— What this exercise asks —
• a. In the text on loading docking poses with ProLIF, which command-line tool does it name for splitting a multi-model PDBQT file?
• b. Write the next part of the text on loading docking poses with ProLIF, picking up after its final sentence.

— Source text —
☆ ☆ ☆ ☆

Loading docking poses is done through one of the `supplier` functions available in ProLIF. These will read your input file with either RDKit or MDAnalysis and handle any additional preparation.

### SDF format

The SDF format is the easiest way for ProLIF to parse docking poses:

In [None]:
# load ligands
poses_path = str(plf.datafiles.datapath / "vina" / "vina_output.sdf")
pose_iterable = plf.sdf_supplier(poses_path)

### MOL2 format

MOL2 is another format that should be easy for ProLIF to parse:

In [None]:
# load ligands
poses_path = str(plf.datafiles.datapath / "vina" / "vina_output.mol2")
pose_iterable = plf.mol2_supplier(poses_path)

### PDBQT format

The typical use case here is getting the IFP from AutoDock Vina's output. It requires a few additional steps and informations compared to other formats like MOL2, since the PDBQT format gets rid of most hydrogen atoms and doesn't contain bond order information, which are both needed for ProLIF to work.

:::{important}
Consider using [Meeko](https://github.com/forlilab/Meeko) to prepare your inputs for Vina as it contains some utilities to [convert the output poses](https://github.com/forlilab/Meeko#examples-using-the-command-line-scripts) to the SDF format which is a lot safer than the solution proposed here.
:::

:::{tip}
Do not use OpenBabel to convert your PDBQT poses to SDF, it will not be able to guess the bond orders and charges correctly.
:::

The prerequisites for a successfull usage of ProLIF in this case is having external files that contain bond orders and formal charges for your ligand (like SMILES, SDF or MOL2).

:::{note}
Please note that your PDBQT input must have a single model per file (this is required by `MDAnalysis`). Splitting a multi-model file can be done using the `vina_split` command-line tool that comes with AutoDock Vina: `vina_split --input vina_output.pdbqt`
:::

Let's start by loading our "template" file with bond orders. It can be a SMILES string, MOL2, SDF file or anything supported by RDKit.

☆ ☆ ☆ ☆

— Excerpted records —
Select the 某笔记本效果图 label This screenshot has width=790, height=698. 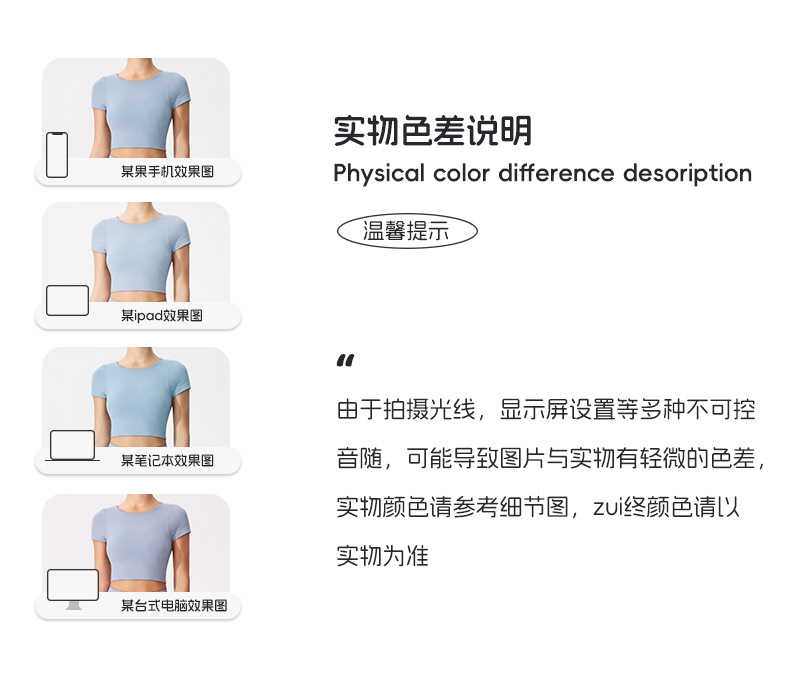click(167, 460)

☆ ☆ ☆ ☆

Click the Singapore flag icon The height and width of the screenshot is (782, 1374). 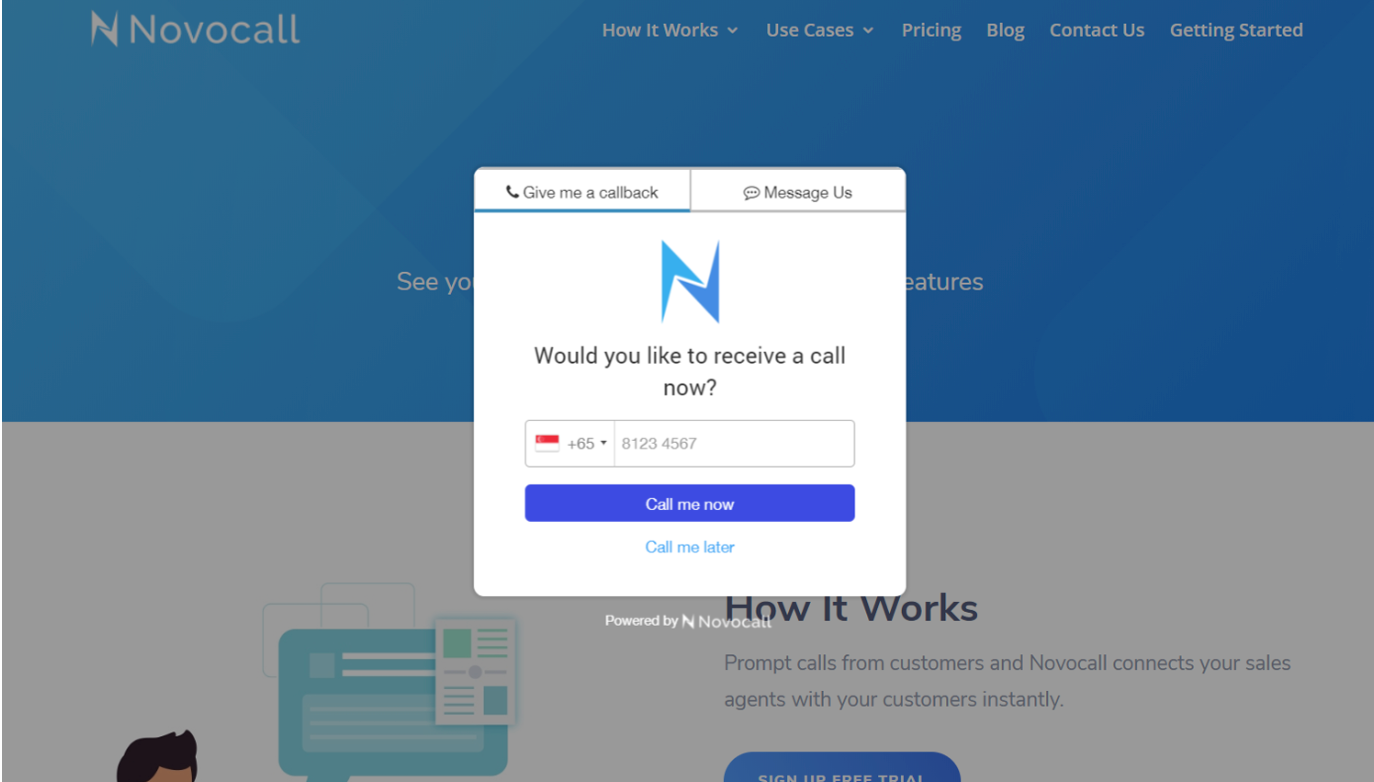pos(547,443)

☆ ☆ ☆ ☆

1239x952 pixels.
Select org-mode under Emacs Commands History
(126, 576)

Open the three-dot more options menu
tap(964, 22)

☆ ☆ ☆ ☆

— Per-task outputs —
• a. The `vina_split` tool that comes with AutoDock Vina.

• b.
In [None]:
from rdkit import Chem

template = Chem.MolFromSmiles(
    "C[NH+]1CC(C(=O)NC2(C)OC3(O)C4CCCN4C(=O)C(Cc4ccccc4)N3C2=O)C=C2c3cccc4[nH]cc(c34)CC21"
)
template

Next, we'll use the PDBQT supplier which loads each file from a list of paths, and assigns bond orders and charges using the template.

In [None]:
# load list of ligands
pdbqt_files = sorted(plf.datafiles.datapath.glob("vina/*.pdbqt"))
pdbqt_files

In [None]:
pose_iterable = plf.pdbqt_supplier(pdbqt_files, template)

## Fingerprint generation

We can now generate a fingerprint. By default, ProLIF will calculate the following interactions: Hydrophobic, HBDonor, HBAcceptor, PiStacking, Anionic, Cationic, CationPi, PiCation, VdWContact.
You can list all interactions that are available with the following command:

In [None]:
plf.Fingerprint.list_available()

:::{tip}
To perform an analysis of water-mediated interactions, consider {doc}`this tutorial</notebooks/water-bridge>`.
:::

:::{tip}
The default fingerprint will only keep track of the first group of atoms that satisfied the constraints per interaction type and residue pair.

If you want to keep track of all possible interactions to generate a count-fingerprint (e.g. when there are two atoms in the ligand that make an HBond-donor interaction with residue X), use `plf.Fingerprint(count=True)`.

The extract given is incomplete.